Une personne essentiellement relationnelle

Un troisième ensemble de notes anthropologiques, relevées au Concile, touche à la dimension relationnelle de l’être humain. Car si l’homme est créé à l’image de Dieu, il s’agit d’un Dieu Trinité, révélé dans l’unité d’amour des trois Personnes. Le « Dieu qui est amour » (1 Jean 4, 8, 16), est un Dieu qui se donne entièrement lui-même, il apporte une lumière sur le sens de l'être humain qui trouve aussi son achèvement dans l’amour et l’échange du donner et recevoir. Cette « ressemblance entre l’union des Personnes divines » et celles des hommes entre eux « montre bien que l’homme, seule créature sur terre que Dieu a voulue pour elle-même, ne peut pleinement se trouver que par le don désintéressé de lui-même » (GS 24, CA 41). Le Concile déploie cette conséquence anthropologique à travers une conception sociale et communautaire de l’être humain : si la personne humaine est sacrée, elle est aussi sociale et sa dignité ne peut être réalisée et protégée qu’au sein d’une communauté humaine d’échanges et d’amour mutuel. Comme le rappelle Benoît XVI dans Caritas in Veritate : « La créature humaine, qui est de nature spirituelle, se réalise dans les relations interpersonnelles » (CV 53). « La vie sociale n’est donc pas pour l’homme quelque chose de surajouté ; aussi c’est par l’échange avec autrui, par la réciprocité des services, par le dialogue avec ses frères que l’homme grandit selon toutes ses capacités et peut répondre à sa vocation. » (GS 25).

### Consigne 1:
Traduisez en anglais la phrase suivante de l'extrait : « Un troisième ensemble de notes anthropologiques, relevées au Concile, touche à la dimension relationnelle de l’être humain. »

### Données fournies:

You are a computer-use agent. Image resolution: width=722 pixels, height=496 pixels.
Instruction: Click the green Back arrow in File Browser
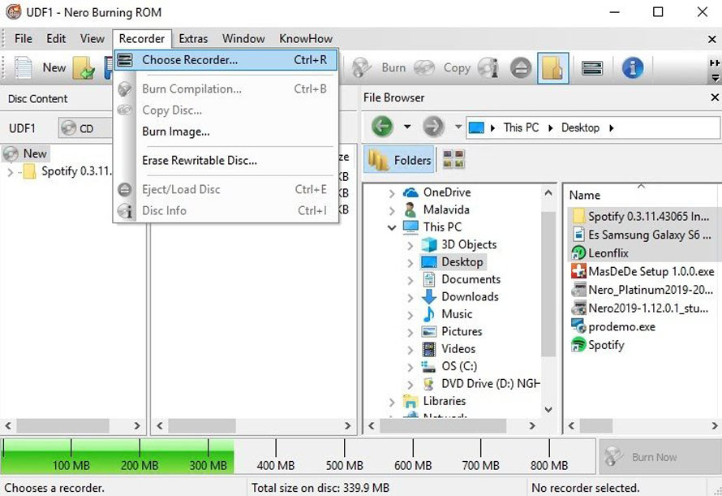click(x=383, y=127)
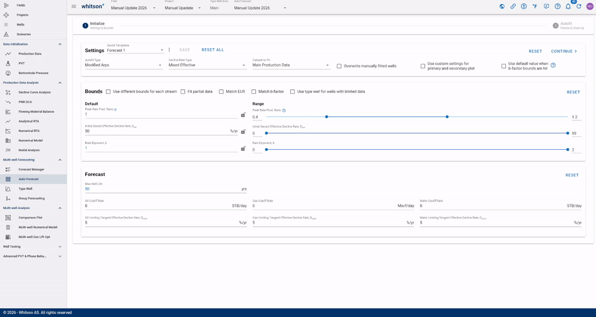Screen dimensions: 596x317
Task: Click the copy link icon in top bar
Action: (513, 7)
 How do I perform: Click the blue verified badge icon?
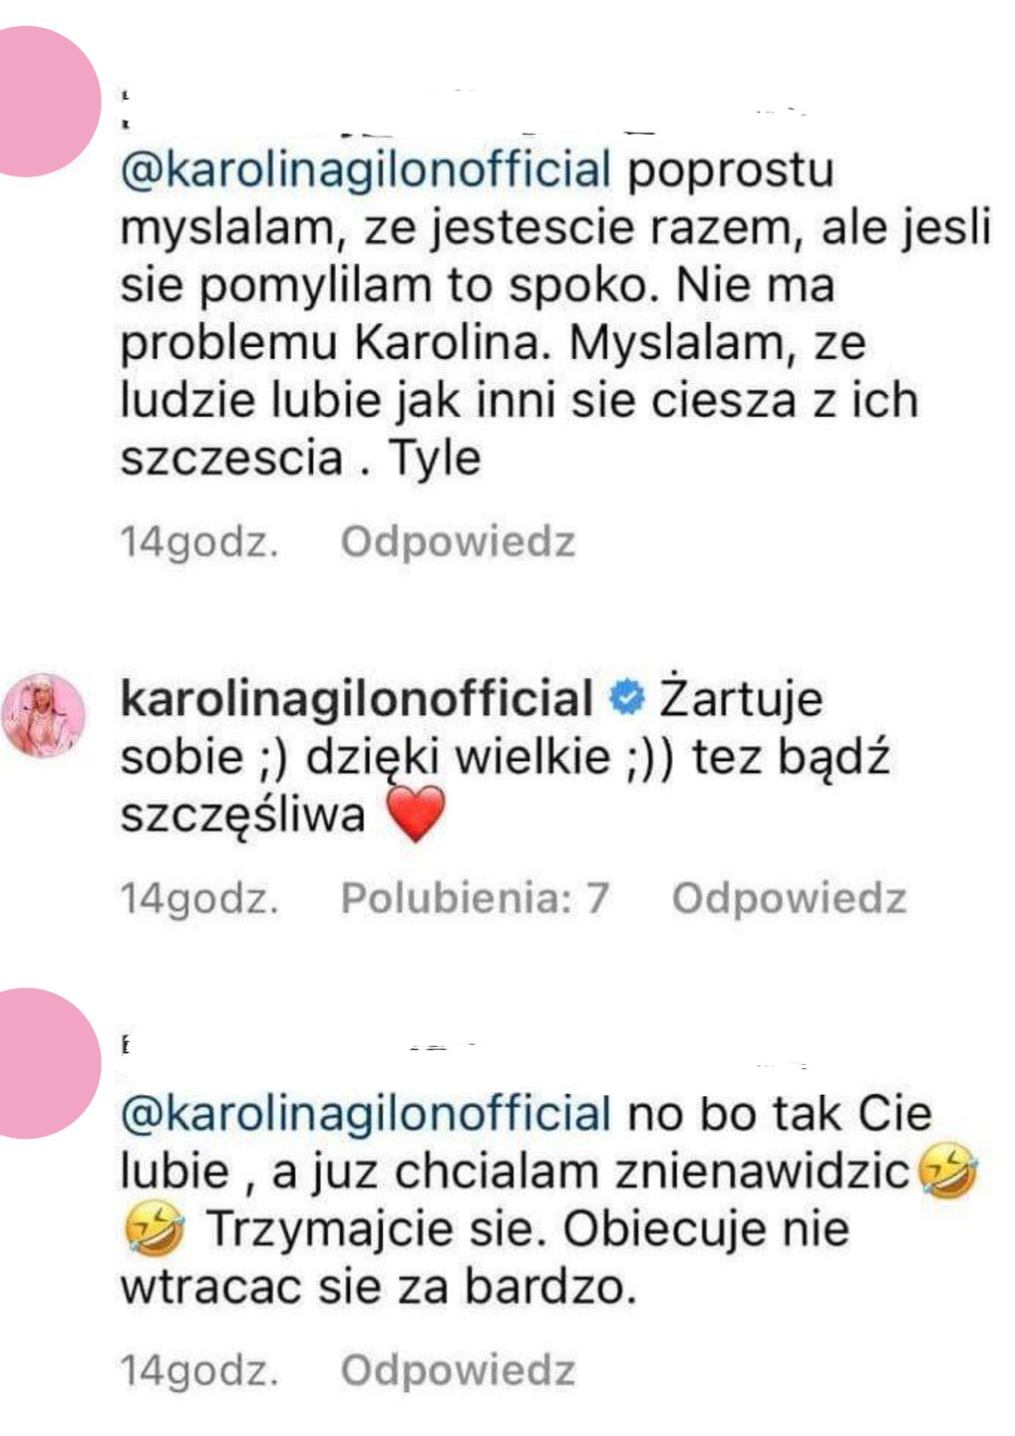point(626,699)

### Consigne 2:
Reproduisez à l'identique toutes les lignes des enregistrements ci-dessus, sans y inclure les images.

### Réponse 1:
A third set of anthropological notes, drawn from the Council, concerns the relational dimension of the human being.

### Réponse 2:
You are a computer-use agent. Image resolution: width=722 pixels, height=496 pixels.
Instruction: Click the green Back arrow in File Browser
click(x=383, y=127)
Screen dimensions: 596x317
Task: Click the copy link icon in top bar
Action: (513, 7)
 How do I perform: Click the blue verified badge icon?
point(626,699)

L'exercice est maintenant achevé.